───── EXTRAIT DU DOCUMENT
Burundi news, le 11/07/2008

 

Burundi : ne ratons pas nos deux chances !

 

 

 

 

 

 

 

 

Je veux comparer l’incomparable en parlant de notre pays, le Burundi par rapport aux contradictions qui le poursuivent jusqu’à ce jour, depuis plus de quarante ans, et surtout depuis les lendemains déchantant  du 21 octobre 1993.

 

Je compare l’incomparable en effet parce que je veux parler du régime d’Adolphe Hitler et de la peine qu’ont eu les Alliés (France, Grande Bretagne, États-unis et Russie) de constater les dégâts causés par les cinq ans de la Deuxième guerre mondiale.

 

Winston Churchill, le leader britannique a avoué à cette époque : «Jamais il n’y a eu de guerre qui était aussi facile à éviter, sans tirer un seul coup de feu. Aujourd’hui, l’Allemagne pourrait être un pays de partage, une terre prospère, une Nation honorée, mais personne n’a voulu entendre. Un par un nous avons tous été entraînés dans cette affreuse spirale. Nous devons tout faire pour que cela ne se reproduise plus. »
──────────
───── DONNÉES BRUTES
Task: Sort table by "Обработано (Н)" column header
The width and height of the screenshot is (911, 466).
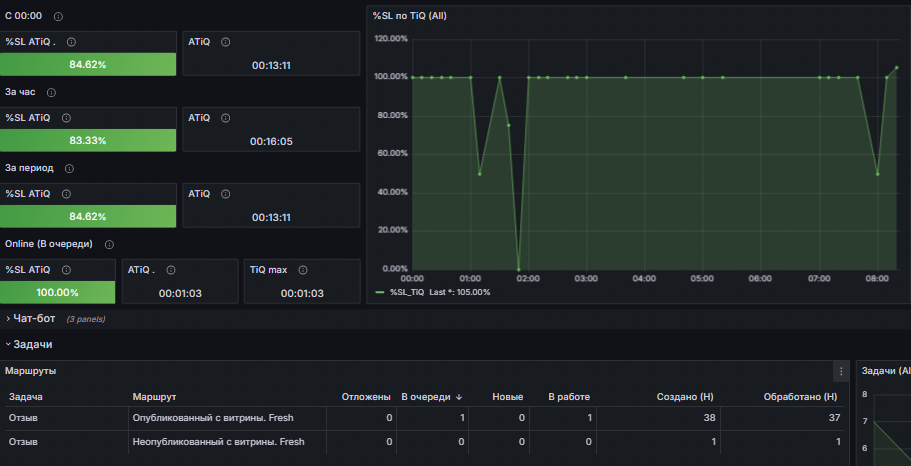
──────────
CONSIGNES:
1. Quels pays l'article sur le Burundi cite-t-il comme faisant partie des Alliés ?
2. D'après l'article sur le Burundi, pourquoi la comparaison faite est-elle qualifiée de comparaison de « l'incomparable » ? Répondez en une à trois phrases.
3. Poursuivez l'article sur le Burundi à la suite de la citation de Winston Churchill.

RÉPONSES PAR CONSIGNE:
1. La France, la Grande-Bretagne, les États-Unis et la Russie.

2. La comparaison porte sur l'incomparable parce que le texte veut parler du régime d'Adolphe Hitler. Il évoque aussi la peine qu'ont eue les Alliés à constater les dégâts causés par les cinq ans de la Deuxième Guerre mondiale.

3.
Pour votre gouverne, sachez que la communauté internationale de l’époque allait ainsi vers l’historique procès de Nuremberg sans lequel l’Europe Occidentale prospère actuelle serait inimaginable

Je rappelle que je compare l’incomparable. Mais tenez quand même : en juillet 2008, près de quinze ans après le début de ce qui est désormais la crise la plus longue de notre histoire, pouvons-nous espérer enfin dire ce « plus jamais ça », comme le firent les internationaux de l’après 1945 ?

 

Vers une tolérance zéro face aux volte-face des belligérants

Après ce préambule, j’en viens maintenant à mon message. A ce jour, le Burundi peut figurer sur la liste des pays les plus pauvres de la planète, celui où l’insécurité rôde encore comme  en Irak, mais il a au moins deux chances incroyables que nous avons le devoir moral de souligner : la première, c’est que la guerre peut prendre fin définitivement, car après la rentrée du chef FNL tous les prétextes conduisant vers de nouvelles opportunités de violences peuvent être balayés. Pourvu bien sûr que le MCVS continue de fonctionner et que les deux belligérants soient assurés de notre tolérance zéro face à leurs volte-face habituels.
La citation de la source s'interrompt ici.